In this installment of our How to Delegate with Confidence Series, we’ll discuss the first step of the framework, the Desired Results (DR). As we go through the Series, it will help to identify one of the items from the earlier two lists that you created first installment of this series:
- The things you hate to do (even though you might be great at them!) and would like to delegate but you haven’t been able to delegate yet.
- The things you aren’t great at, but you haven’t found a way to delegate them to someone on your Team (even though someone else could likely do them better!).
Take one item from either list and invest the time to use this Series to set up a solid delegation process for the item with someone on your Team. Your investment of time, even if it’s longer than it would have taken you to do it by yourself, will yield a greater return for you, as this task will be able to be successfully completed by someone else again and again.
How Well Do You Understand What You Are Delegating?
Think about the item you want to delegate. How clearly do you know the outcome you’re seeking?
Experience would suggest that you’ve completed most items on your list lots of times and it’s become so routine, that you don’t need to consciously consider what a positive outcome should be. Unfortunately, this process will force you to re-engage your brain to look at the task with a fresh set of eyes and assume that the person you’re delegating to has no idea what the intended outcome should be. If we assume they already know and thus don’t establish it clearly, we could start a delegation headed down a frustrating road.

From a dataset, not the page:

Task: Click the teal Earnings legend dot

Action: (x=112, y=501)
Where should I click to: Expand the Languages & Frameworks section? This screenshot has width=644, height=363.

Desired Results (DR) – Step 1. Initial Brainstorm
Take a few minutes and list the Desired Results for the task as completely as possible. Quick notes or a bulleted list are fine at this point, just get as much information down as possible. What’s the outcome and how can you describe it vividly for someone else, as if you were reflecting on how things will be when the task is completed? The clearer you communicate, the more likely the outcome will be met.
Here are some items to review in your brainstorming descriptions for the Desired Results:
The Obvious – Is the result described completely? Would someone completely unfamiliar with the task understand your description? If not, provide more detail.
Separate Outcome from Process – Have you limited the way the task can be completed through the way you described the outcome? If so, reconsider your description. Resist including method-related aspects into the Desired Results as much as possible. Focus only on the outcome as if you had no idea how it was done.
The Emotional State of the Participants – Did you include how everyone will feel when the task is completed? What emotions are you intending to be present when it’s done?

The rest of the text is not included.